Exploring the potential of machine learning models to predict nasal measurements through facial landmarks


Ampadi Ramachandran R., Koseoglu M., Cinka E. I., Barão V. A., ÖZDEMİR H., Wee A. G., ...Daha Fazla

Journal of Prosthetic Dentistry, 2025 (SCI-Expanded) identifier identifier

Özet

Statement of problem: Information on predicting the measurements of the nose from selected facial landmarks to assist in maxillofacial prosthodontics is lacking. Purpose: The objective of this study was to identify the efficiency of machine learning models in predicting the length and width of the nose from selected facial landmarks. Material and methods: Two-dimensional frontal and lateral photographs were made of 100 men and 100 women. Different eye, nose, and ear landmarks were manually measured on the digital images. Various machine learning regression techniques were validated to confirm the accuracy of the length of the nose (LON), nasal bridge length (NBL), lateral alar width (LAW), and nasal tip protrusion (NTP). Results: The regression models used in this study to predict the width and length of the nose parameters demonstrated a robust predictive capability, as evidenced by the high coefficient of determination score obtained (greater than 0.95). This coefficient of determination suggested the implemented model was able to effectively capture the underlying patterns and relationships within the data, leading to enhanced efficiency in predicting the outcomes.
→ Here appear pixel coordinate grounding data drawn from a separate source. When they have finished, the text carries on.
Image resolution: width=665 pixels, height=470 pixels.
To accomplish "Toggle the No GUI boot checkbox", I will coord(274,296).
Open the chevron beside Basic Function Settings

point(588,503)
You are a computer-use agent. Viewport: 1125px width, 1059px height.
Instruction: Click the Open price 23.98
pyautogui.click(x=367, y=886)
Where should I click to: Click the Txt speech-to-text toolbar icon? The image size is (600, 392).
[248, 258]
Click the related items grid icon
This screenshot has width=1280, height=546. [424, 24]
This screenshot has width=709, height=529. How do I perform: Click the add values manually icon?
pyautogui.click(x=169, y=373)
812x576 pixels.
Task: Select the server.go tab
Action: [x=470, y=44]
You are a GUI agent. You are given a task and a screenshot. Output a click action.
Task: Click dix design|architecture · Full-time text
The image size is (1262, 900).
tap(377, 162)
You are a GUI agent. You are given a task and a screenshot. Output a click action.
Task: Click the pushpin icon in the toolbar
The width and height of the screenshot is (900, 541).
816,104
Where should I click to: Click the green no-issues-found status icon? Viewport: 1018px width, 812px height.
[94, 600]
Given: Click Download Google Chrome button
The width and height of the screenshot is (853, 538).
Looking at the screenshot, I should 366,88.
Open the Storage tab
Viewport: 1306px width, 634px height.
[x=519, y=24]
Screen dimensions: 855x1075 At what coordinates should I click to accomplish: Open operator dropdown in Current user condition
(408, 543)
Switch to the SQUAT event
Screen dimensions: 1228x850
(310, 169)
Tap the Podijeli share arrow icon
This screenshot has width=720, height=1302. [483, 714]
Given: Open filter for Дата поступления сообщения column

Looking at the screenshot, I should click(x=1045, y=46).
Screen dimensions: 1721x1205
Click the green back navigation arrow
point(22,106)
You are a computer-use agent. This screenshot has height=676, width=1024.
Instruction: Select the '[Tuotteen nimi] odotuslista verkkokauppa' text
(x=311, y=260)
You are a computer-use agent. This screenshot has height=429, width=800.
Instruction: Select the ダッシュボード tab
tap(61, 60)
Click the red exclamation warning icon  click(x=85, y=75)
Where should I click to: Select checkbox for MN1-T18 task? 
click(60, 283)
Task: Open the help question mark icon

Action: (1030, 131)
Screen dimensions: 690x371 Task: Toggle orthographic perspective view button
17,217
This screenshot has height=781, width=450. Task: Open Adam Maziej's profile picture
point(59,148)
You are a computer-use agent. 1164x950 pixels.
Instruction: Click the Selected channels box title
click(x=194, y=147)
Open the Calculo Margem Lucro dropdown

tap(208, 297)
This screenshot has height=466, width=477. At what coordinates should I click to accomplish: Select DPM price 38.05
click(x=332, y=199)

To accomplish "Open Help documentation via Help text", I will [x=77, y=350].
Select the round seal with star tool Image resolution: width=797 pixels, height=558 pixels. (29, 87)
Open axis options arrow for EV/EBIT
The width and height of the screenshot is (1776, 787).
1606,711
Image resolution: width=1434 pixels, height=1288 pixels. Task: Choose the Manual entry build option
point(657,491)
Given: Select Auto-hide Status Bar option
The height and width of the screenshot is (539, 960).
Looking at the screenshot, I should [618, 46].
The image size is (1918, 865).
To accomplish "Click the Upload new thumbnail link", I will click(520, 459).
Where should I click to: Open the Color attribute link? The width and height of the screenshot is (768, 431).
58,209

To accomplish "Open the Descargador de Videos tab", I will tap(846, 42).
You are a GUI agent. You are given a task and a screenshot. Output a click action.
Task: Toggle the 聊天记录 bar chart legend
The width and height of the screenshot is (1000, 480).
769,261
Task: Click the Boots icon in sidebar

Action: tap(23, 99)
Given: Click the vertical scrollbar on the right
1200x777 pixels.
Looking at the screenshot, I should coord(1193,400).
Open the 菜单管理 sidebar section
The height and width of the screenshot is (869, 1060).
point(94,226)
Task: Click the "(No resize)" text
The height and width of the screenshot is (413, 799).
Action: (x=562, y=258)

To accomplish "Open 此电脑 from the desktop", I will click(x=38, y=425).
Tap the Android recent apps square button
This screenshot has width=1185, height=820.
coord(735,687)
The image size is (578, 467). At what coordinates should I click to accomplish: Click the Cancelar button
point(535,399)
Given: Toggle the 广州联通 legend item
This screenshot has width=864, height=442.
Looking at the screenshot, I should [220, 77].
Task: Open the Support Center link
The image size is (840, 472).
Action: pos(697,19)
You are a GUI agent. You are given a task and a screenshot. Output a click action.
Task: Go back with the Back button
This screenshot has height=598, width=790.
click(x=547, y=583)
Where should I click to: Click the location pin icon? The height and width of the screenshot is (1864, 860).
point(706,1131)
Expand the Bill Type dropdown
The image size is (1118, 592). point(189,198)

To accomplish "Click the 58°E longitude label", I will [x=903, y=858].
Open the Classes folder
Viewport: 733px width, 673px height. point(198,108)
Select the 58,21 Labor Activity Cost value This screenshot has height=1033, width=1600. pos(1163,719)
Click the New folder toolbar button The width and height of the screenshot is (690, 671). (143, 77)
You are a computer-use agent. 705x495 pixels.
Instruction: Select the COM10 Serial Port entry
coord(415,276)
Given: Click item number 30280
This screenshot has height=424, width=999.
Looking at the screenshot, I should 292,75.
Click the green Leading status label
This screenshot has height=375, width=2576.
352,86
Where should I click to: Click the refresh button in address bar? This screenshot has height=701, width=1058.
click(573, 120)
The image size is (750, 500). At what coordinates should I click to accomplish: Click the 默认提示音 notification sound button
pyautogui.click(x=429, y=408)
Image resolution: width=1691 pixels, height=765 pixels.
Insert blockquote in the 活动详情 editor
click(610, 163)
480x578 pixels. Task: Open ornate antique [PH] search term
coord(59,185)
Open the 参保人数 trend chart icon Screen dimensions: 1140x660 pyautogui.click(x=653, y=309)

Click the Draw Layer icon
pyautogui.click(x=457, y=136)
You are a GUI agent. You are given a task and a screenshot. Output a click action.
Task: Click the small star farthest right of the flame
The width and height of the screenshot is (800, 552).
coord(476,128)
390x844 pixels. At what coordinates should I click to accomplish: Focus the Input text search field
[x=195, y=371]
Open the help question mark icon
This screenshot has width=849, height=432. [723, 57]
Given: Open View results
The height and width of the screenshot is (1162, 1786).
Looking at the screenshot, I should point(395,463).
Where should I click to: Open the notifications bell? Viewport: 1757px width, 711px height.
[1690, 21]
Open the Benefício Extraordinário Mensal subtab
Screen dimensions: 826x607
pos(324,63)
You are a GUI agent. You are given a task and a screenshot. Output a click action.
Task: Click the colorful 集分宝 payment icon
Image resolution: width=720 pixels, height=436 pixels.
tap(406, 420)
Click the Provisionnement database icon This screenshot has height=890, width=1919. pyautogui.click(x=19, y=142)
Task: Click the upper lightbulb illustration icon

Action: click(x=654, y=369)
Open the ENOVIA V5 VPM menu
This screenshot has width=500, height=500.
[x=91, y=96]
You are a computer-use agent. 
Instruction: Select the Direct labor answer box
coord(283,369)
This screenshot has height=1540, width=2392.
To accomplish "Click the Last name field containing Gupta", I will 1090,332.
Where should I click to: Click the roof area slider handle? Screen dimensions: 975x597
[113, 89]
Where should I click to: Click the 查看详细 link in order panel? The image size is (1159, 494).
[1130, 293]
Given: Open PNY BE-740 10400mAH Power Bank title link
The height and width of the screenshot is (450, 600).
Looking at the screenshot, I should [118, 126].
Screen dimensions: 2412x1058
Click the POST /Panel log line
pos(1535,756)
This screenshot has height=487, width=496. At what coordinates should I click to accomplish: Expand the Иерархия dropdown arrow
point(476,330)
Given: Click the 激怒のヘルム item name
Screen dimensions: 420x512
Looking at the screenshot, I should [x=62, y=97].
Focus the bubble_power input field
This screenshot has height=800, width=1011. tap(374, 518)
SHapley Additive ExPlanations values demonstrated that for the men-only and women-only datasets, the measurement of the auricular projection was the most important predictor of the LAW, the ear length was the most significant contributor to the LON, and the angle between the nasal bridge length and the ear length was the most significant contributor to the NBL and NTP. For the combined datasets, the distance between the superior edge of the ear to the line measuring the medial canthus width contributed most to the LON and NBL, the ear length was the most significant contributor to LAW, and the angle between the nasal bridge length and the ear length was the most significant predictor of NTP. Conclusions: All selected algorithms provided precise width and length predictions for all data groups and were highly correlated with the actual value. The frontal images can be used to predict the LON and LAW, whereas the lateral images can be used to evaluate the NBL and NTP.